Ma, intenzionata a recuperare il corpo del figlio, approda a Bangkok Crystal, madre di Julian e Billy interpretata dalla Kristin Scott Thomas de La chiave di Sara (2010), nonché capo di una potente organizzazione criminale, la quale, addolorata e furiosa, ha l'unico obiettivo di progettare e consumare una spietata vendetta nei confronti di coloro che si sono macchiati del sangue del suo primogenito.

Il ritorno del Refn

E, considerando la grande passione per il cinema di genere italiano mai tenuta nascosta dall'autore di Bronson (2008), chissà se il titolo dell'operazione intenda apparire quale omaggio all'arcinoto Dio perdona... io no! (1967) di Giuseppe Colizzi, western con protagonisti i mitici dal pugno facile Bud Spencer e Terence Hill.
Non sarebbe da escludere, se pensiamo non solo che la vicenda raccontata appare quasi come un western trasferito in tempi moderni, ma anche che essa è dedicata al cileno Alejandro Jodorowsky, cineasta che, a modo suo, ha rivisitato lo stesso genere tramite lungometraggi surreal-filosofeggianti come El topo (1970).
Del resto, mentre la succitata, precedente fatica refniana guardava in maniera evidente agli anni Ottanta metropolitani di Walter Hill e William Friedkin, in questo caso il principale punto di riferimento sembra essere il violentissimo, sporco e cattivo decennio precedente; sebbene non risulti assente neppure una certa influenza dal cinema di Takeshi Kitano e da quello di Akira Kurosawa, fonte d'ispirazione proprio per Sergio Leone e seguaci.
Ma, tra un'impressionante sequenza di accecamento e il necessario spazio concesso allo splatter, c'è tempo anche per un esilarante dialogo tarantiniano a cena tra Julian, sua madre e la giovane prostituta Mai alias Rhatha Phongam nel corso dei circa novanta minuti di visione che, immersi nella splendida fotografia di Larry Smith, privilegiano in particolar modo - e in maniera affascinante - il colore rosso.
Circa novanta minuti di visione costruiti su lentissimi ritmi di narrazione, ma capaci di coinvolgere e di non rendere affatto soporifero l'insieme; tanto che il regista, complici le bellissime immagini che - impreziosite da inquadrature geometricamente perfette e dal buon uso della colonna sonora - finiscono per parlare più delle parole, si conferma una volta per tutte tra i maggiormente dotati d'inizio XXI secolo.

Solo Dio Perdona - Only God Forgives “Potrei dire che Solo Dio perdona è come una sintesi di tutti i film che ho realizzato finora.
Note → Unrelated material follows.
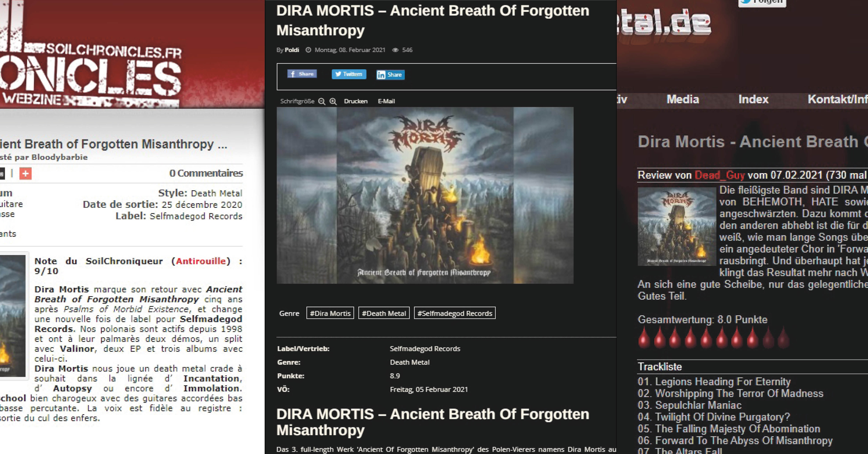Decrease font size with zoom-out magnifier

(x=322, y=101)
Credo che mi stessi dirigendo proprio verso questa collisione creativa, a grande velocità, per poter cambiare tutto ciò che mi circonda e vedere ciò che sarebbe emerso. Ho sempre pensato che avrei realizzato film sulle donne e invece ho finito per fare film su uomini violenti. Adesso c’è stata questa collisione, può succedere che tutto intorno a me si capovolga. Questo fenomeno è avvenuto perché tutto ciò che mi circonda è diventato instabile ed insicuro. Ma non bisogna dimenticare che il secondo nemico della creatività, dopo aver ‘buon gusto’, è il sentirsi al sicuro”. Il danese Nicolas Winding Refn sintetizza così la sua seconda fatica interpretata da Ryan Gosling, già al suo servizio nell’acclamato Drive (2011). I fan delle scorribande automobilistiche metropolitane e dell’azione potrebbero in questo caso storcere il naso, ma, forte anche di un cast in stato di grazia, Solo Dio perdona fa dei suoi lenti ritmi di narrazione strumento efficace per poter scoprire passo dopo passo una violenta vicenda di vendetta perfettamente orchestrata... come quando un maestro di musica opera dinanzi a uno spartito del tutto privo di note fuori posto.